Electronic Thesis and Dissertation Repository

Degree

Doctor of Philosophy

Program

English

Supervisor

Dr. Joel Faflak

Abstract

This project contributes to the field of ecocriticism by reconsidering the idea of nature in the Romantic period in order to explore a new mode of artistic ecological thought. Ecocriticism develops in tandem with the environmental urgency of recent decades, responding mostly with an intense focus upon material nature in order to remind an increasingly artificial society of its earthy foundations and to encourage, in some kind or degree, a return to nature.
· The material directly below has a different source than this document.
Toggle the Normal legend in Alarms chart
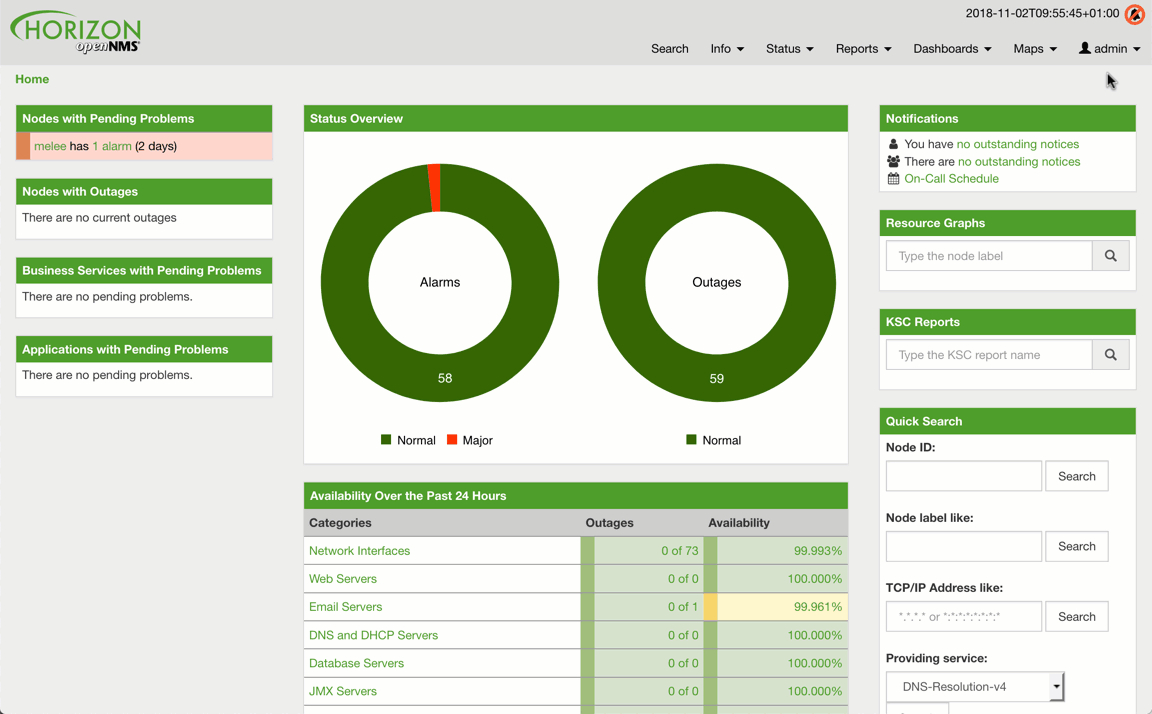This screenshot has width=1152, height=714. 408,440
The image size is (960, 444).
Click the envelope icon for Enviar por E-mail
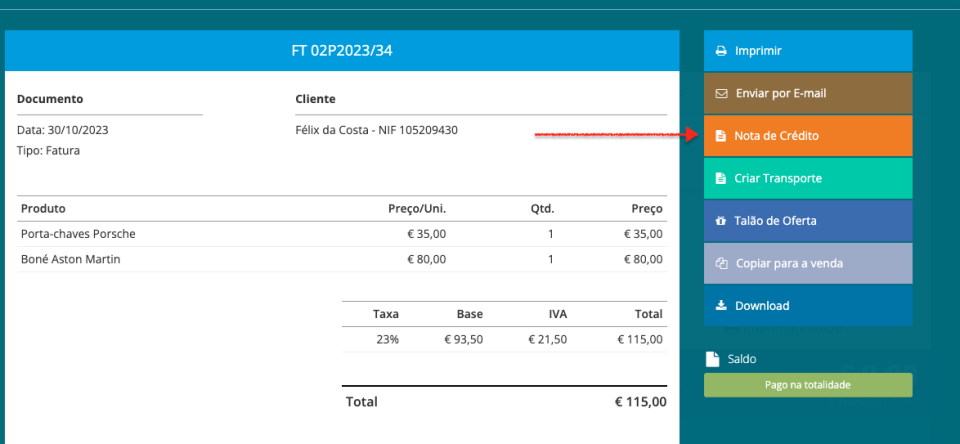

Though the call for return is a powerful story, modern scientific and philosophical developments indicate that it is not ecologically sound. The return narrative requires a stable nature to which to return; modern ecology, however, reveals nature as an unstable and uncertain process. It is therefore time to rethink the stories at the heart of our relationship with nature. This project looks to British Romanticism as the return story’s most influential incarnation. Romantic ecocriticism often hails the Romantic “return to nature” as ecologically progressive: an assumption I aim to destabilize. Pairing close readings of works by William Wordsworth, John Clare, and Percy Bysshe Shelley with the post-structuralist theory often disregarded by ecocriticism, especially the community theory of Jean-Luc Nancy, I question the construction of Romantic nature. Community theory questions the ethics of reunion and instead posits difference as the basis of relation. Given that ecology is essentially the study of natural relationships, community theory enables a new mode of ecological consciousness that is both thought and felt. In Romanticism, community theory reveals an uncertain nature that is paradoxically and proleptically faithful to modern ecological thought, advocating not return or reunion but relation: specifically, a passionate relation experienced as joy. Navigating key concepts such as identity and difference, work and play, productivity and creativity, economy and ecology, and ecstasy and joy, I explore a Romantic imagination of ecology as joyful community: I term this uncommon ecological imagination the Romantic oikos, calling upon the etymological root of ecology as home to think through the complexity of being together in place. The Romantic oikos creatively re-imagines humanity’s place in nature: a creative task we are called to perform today.